[Requirement]:
Restating the data word for word is all that is required.
____
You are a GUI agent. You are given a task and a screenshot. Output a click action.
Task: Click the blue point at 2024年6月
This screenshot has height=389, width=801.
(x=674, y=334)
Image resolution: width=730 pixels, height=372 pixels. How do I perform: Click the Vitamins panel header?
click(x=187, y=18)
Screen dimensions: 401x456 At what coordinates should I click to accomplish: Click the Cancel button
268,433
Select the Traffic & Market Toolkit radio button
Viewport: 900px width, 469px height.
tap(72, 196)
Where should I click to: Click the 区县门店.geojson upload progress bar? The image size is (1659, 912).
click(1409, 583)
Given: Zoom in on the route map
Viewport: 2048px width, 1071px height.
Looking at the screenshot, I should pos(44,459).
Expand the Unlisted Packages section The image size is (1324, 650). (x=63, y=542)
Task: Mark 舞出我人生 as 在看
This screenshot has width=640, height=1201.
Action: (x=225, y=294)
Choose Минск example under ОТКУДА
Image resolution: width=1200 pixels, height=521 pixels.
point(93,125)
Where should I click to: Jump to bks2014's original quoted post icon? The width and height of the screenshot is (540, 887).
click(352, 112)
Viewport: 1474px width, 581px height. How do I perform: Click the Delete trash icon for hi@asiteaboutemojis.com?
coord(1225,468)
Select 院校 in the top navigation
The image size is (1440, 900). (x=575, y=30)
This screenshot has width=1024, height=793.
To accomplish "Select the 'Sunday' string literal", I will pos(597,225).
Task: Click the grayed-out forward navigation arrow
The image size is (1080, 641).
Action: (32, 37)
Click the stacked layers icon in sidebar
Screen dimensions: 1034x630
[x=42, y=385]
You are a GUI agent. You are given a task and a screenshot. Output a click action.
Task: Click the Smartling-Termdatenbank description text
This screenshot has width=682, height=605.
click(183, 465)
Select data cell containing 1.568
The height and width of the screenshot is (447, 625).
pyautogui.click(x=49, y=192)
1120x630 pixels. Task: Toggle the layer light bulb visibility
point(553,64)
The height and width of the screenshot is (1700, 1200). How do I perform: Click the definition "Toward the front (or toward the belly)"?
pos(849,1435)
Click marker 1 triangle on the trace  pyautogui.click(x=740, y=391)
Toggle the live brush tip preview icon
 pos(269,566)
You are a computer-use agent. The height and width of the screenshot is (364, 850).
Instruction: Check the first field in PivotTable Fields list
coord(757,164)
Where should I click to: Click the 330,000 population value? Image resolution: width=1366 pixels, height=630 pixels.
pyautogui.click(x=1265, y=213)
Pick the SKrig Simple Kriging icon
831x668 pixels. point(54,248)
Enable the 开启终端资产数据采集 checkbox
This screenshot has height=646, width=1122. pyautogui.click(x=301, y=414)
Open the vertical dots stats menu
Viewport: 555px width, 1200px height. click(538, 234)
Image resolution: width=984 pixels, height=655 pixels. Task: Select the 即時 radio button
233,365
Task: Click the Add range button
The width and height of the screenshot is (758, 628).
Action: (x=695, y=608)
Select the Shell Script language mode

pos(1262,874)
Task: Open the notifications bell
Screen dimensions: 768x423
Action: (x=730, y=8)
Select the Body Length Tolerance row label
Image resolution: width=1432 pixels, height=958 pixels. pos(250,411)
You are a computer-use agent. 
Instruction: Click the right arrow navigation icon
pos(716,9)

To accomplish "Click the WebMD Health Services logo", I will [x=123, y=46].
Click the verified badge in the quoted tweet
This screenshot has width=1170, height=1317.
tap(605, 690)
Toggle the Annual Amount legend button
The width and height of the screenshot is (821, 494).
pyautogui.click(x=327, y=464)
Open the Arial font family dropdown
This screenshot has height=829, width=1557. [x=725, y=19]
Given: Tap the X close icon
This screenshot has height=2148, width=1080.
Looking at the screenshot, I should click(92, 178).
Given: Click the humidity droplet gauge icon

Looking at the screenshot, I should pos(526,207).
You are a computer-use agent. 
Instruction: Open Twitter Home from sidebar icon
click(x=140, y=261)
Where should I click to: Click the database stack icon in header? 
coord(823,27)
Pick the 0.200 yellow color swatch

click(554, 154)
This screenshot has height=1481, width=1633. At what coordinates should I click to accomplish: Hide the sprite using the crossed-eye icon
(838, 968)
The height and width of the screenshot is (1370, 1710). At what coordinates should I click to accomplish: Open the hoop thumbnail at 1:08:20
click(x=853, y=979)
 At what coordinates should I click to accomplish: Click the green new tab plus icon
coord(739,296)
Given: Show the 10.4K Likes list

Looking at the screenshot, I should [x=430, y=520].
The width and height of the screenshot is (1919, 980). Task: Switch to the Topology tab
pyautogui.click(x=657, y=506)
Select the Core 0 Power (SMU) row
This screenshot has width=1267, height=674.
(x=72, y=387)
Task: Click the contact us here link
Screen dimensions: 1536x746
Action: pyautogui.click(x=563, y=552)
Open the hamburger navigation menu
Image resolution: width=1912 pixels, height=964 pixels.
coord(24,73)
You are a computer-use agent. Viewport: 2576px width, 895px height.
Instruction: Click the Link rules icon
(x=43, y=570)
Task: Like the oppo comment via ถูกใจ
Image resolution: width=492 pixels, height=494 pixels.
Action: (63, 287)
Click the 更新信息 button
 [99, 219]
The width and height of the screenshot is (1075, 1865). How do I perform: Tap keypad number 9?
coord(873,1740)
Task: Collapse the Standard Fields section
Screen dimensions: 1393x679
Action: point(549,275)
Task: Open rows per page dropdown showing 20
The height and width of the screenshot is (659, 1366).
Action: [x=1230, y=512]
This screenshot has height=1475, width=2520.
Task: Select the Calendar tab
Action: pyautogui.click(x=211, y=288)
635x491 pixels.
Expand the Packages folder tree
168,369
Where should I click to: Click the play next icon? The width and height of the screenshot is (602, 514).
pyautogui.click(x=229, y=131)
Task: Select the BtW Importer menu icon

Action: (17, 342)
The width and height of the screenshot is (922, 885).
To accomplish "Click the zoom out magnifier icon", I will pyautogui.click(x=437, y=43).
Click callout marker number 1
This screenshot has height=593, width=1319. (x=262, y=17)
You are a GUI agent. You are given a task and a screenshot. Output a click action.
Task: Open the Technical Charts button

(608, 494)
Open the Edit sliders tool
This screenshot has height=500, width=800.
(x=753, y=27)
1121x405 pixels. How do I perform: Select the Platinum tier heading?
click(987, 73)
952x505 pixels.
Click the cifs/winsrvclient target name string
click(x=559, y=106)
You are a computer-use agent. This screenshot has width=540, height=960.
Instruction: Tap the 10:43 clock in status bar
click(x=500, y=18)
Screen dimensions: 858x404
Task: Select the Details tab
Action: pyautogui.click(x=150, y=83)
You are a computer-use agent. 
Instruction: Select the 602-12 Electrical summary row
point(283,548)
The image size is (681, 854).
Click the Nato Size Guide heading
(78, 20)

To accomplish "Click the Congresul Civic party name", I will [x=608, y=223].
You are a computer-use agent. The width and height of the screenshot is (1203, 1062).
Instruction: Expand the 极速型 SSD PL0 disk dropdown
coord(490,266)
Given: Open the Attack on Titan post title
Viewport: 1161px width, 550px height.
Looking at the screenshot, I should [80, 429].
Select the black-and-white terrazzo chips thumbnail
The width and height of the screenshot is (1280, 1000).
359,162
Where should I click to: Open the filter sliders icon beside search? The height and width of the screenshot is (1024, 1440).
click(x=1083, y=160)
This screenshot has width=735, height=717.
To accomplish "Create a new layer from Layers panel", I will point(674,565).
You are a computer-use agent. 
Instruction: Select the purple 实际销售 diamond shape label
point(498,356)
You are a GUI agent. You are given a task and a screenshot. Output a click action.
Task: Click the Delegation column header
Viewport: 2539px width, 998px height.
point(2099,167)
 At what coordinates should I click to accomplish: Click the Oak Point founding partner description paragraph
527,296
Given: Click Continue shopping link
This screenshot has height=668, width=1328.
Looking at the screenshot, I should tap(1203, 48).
____
[Answer to this exercise]:
You are a GUI agent. You are given a task and a screenshot. Output a click action.
Task: Click the blue point at 2024年6月
This screenshot has height=389, width=801.
(x=674, y=334)
Image resolution: width=730 pixels, height=372 pixels. How do I perform: Click the Vitamins panel header?
click(x=187, y=18)
Screen dimensions: 401x456 At what coordinates should I click to accomplish: Click the Cancel button
268,433
Select the Traffic & Market Toolkit radio button
Viewport: 900px width, 469px height.
tap(72, 196)
Where should I click to: Click the 区县门店.geojson upload progress bar? The image size is (1659, 912).
click(1409, 583)
Given: Zoom in on the route map
Viewport: 2048px width, 1071px height.
Looking at the screenshot, I should pos(44,459).
Expand the Unlisted Packages section The image size is (1324, 650). (x=63, y=542)
Task: Mark 舞出我人生 as 在看
This screenshot has width=640, height=1201.
Action: (x=225, y=294)
Choose Минск example under ОТКУДА
Image resolution: width=1200 pixels, height=521 pixels.
point(93,125)
Where should I click to: Jump to bks2014's original quoted post icon? The width and height of the screenshot is (540, 887).
click(352, 112)
Viewport: 1474px width, 581px height. How do I perform: Click the Delete trash icon for hi@asiteaboutemojis.com?
coord(1225,468)
Select 院校 in the top navigation
The image size is (1440, 900). (x=575, y=30)
This screenshot has width=1024, height=793.
To accomplish "Select the 'Sunday' string literal", I will pos(597,225).
Task: Click the grayed-out forward navigation arrow
The image size is (1080, 641).
Action: (32, 37)
Click the stacked layers icon in sidebar
Screen dimensions: 1034x630
[x=42, y=385]
You are a GUI agent. You are given a task and a screenshot. Output a click action.
Task: Click the Smartling-Termdatenbank description text
This screenshot has width=682, height=605.
click(183, 465)
Select data cell containing 1.568
The height and width of the screenshot is (447, 625).
pyautogui.click(x=49, y=192)
1120x630 pixels. Task: Toggle the layer light bulb visibility
point(553,64)
The height and width of the screenshot is (1700, 1200). How do I perform: Click the definition "Toward the front (or toward the belly)"?
pos(849,1435)
Click marker 1 triangle on the trace  pyautogui.click(x=740, y=391)
Toggle the live brush tip preview icon
 pos(269,566)
You are a computer-use agent. The height and width of the screenshot is (364, 850).
Instruction: Check the first field in PivotTable Fields list
coord(757,164)
Where should I click to: Click the 330,000 population value? Image resolution: width=1366 pixels, height=630 pixels.
pyautogui.click(x=1265, y=213)
Pick the SKrig Simple Kriging icon
831x668 pixels. point(54,248)
Enable the 开启终端资产数据采集 checkbox
This screenshot has height=646, width=1122. pyautogui.click(x=301, y=414)
Open the vertical dots stats menu
Viewport: 555px width, 1200px height. click(538, 234)
Image resolution: width=984 pixels, height=655 pixels. Task: Select the 即時 radio button
233,365
Task: Click the Add range button
The width and height of the screenshot is (758, 628).
Action: (x=695, y=608)
Select the Shell Script language mode

pos(1262,874)
Task: Open the notifications bell
Screen dimensions: 768x423
Action: (x=730, y=8)
Select the Body Length Tolerance row label
Image resolution: width=1432 pixels, height=958 pixels. pos(250,411)
You are a computer-use agent. 
Instruction: Click the right arrow navigation icon
pos(716,9)

To accomplish "Click the WebMD Health Services logo", I will [x=123, y=46].
Click the verified badge in the quoted tweet
This screenshot has width=1170, height=1317.
tap(605, 690)
Toggle the Annual Amount legend button
The width and height of the screenshot is (821, 494).
pyautogui.click(x=327, y=464)
Open the Arial font family dropdown
This screenshot has height=829, width=1557. [x=725, y=19]
Given: Tap the X close icon
This screenshot has height=2148, width=1080.
Looking at the screenshot, I should click(92, 178).
Given: Click the humidity droplet gauge icon

Looking at the screenshot, I should pos(526,207).
You are a computer-use agent. 
Instruction: Open Twitter Home from sidebar icon
click(x=140, y=261)
Where should I click to: Click the database stack icon in header? 
coord(823,27)
Pick the 0.200 yellow color swatch

click(554, 154)
This screenshot has height=1481, width=1633. At what coordinates should I click to accomplish: Hide the sprite using the crossed-eye icon
(838, 968)
The height and width of the screenshot is (1370, 1710). At what coordinates should I click to accomplish: Open the hoop thumbnail at 1:08:20
click(x=853, y=979)
 At what coordinates should I click to accomplish: Click the green new tab plus icon
coord(739,296)
Given: Show the 10.4K Likes list

Looking at the screenshot, I should [x=430, y=520].
The width and height of the screenshot is (1919, 980). Task: Switch to the Topology tab
pyautogui.click(x=657, y=506)
Select the Core 0 Power (SMU) row
This screenshot has width=1267, height=674.
(x=72, y=387)
Task: Click the contact us here link
Screen dimensions: 1536x746
Action: pyautogui.click(x=563, y=552)
Open the hamburger navigation menu
Image resolution: width=1912 pixels, height=964 pixels.
coord(24,73)
You are a computer-use agent. Viewport: 2576px width, 895px height.
Instruction: Click the Link rules icon
(x=43, y=570)
Task: Like the oppo comment via ถูกใจ
Image resolution: width=492 pixels, height=494 pixels.
Action: (63, 287)
Click the 更新信息 button
 [99, 219]
The width and height of the screenshot is (1075, 1865). How do I perform: Tap keypad number 9?
coord(873,1740)
Task: Collapse the Standard Fields section
Screen dimensions: 1393x679
Action: point(549,275)
Task: Open rows per page dropdown showing 20
The height and width of the screenshot is (659, 1366).
Action: [x=1230, y=512]
This screenshot has height=1475, width=2520.
Task: Select the Calendar tab
Action: pyautogui.click(x=211, y=288)
635x491 pixels.
Expand the Packages folder tree
168,369
Where should I click to: Click the play next icon? The width and height of the screenshot is (602, 514).
pyautogui.click(x=229, y=131)
Task: Select the BtW Importer menu icon

Action: (17, 342)
The width and height of the screenshot is (922, 885).
To accomplish "Click the zoom out magnifier icon", I will pyautogui.click(x=437, y=43).
Click callout marker number 1
This screenshot has height=593, width=1319. (x=262, y=17)
You are a GUI agent. You are given a task and a screenshot. Output a click action.
Task: Open the Technical Charts button

(608, 494)
Open the Edit sliders tool
This screenshot has height=500, width=800.
(x=753, y=27)
1121x405 pixels. How do I perform: Select the Platinum tier heading?
click(987, 73)
952x505 pixels.
Click the cifs/winsrvclient target name string
click(x=559, y=106)
You are a computer-use agent. This screenshot has width=540, height=960.
Instruction: Tap the 10:43 clock in status bar
click(x=500, y=18)
Screen dimensions: 858x404
Task: Select the Details tab
Action: pyautogui.click(x=150, y=83)
You are a computer-use agent. 
Instruction: Select the 602-12 Electrical summary row
point(283,548)
The image size is (681, 854).
Click the Nato Size Guide heading
(78, 20)

To accomplish "Click the Congresul Civic party name", I will [x=608, y=223].
You are a computer-use agent. The width and height of the screenshot is (1203, 1062).
Instruction: Expand the 极速型 SSD PL0 disk dropdown
coord(490,266)
Given: Open the Attack on Titan post title
Viewport: 1161px width, 550px height.
Looking at the screenshot, I should [80, 429].
Select the black-and-white terrazzo chips thumbnail
The width and height of the screenshot is (1280, 1000).
359,162
Where should I click to: Open the filter sliders icon beside search? The height and width of the screenshot is (1024, 1440).
click(x=1083, y=160)
This screenshot has width=735, height=717.
To accomplish "Create a new layer from Layers panel", I will point(674,565).
You are a computer-use agent. 
Instruction: Select the purple 实际销售 diamond shape label
point(498,356)
You are a GUI agent. You are given a task and a screenshot. Output a click action.
Task: Click the Delegation column header
Viewport: 2539px width, 998px height.
point(2099,167)
 At what coordinates should I click to accomplish: Click the Oak Point founding partner description paragraph
527,296
Given: Click Continue shopping link
This screenshot has height=668, width=1328.
Looking at the screenshot, I should tap(1203, 48).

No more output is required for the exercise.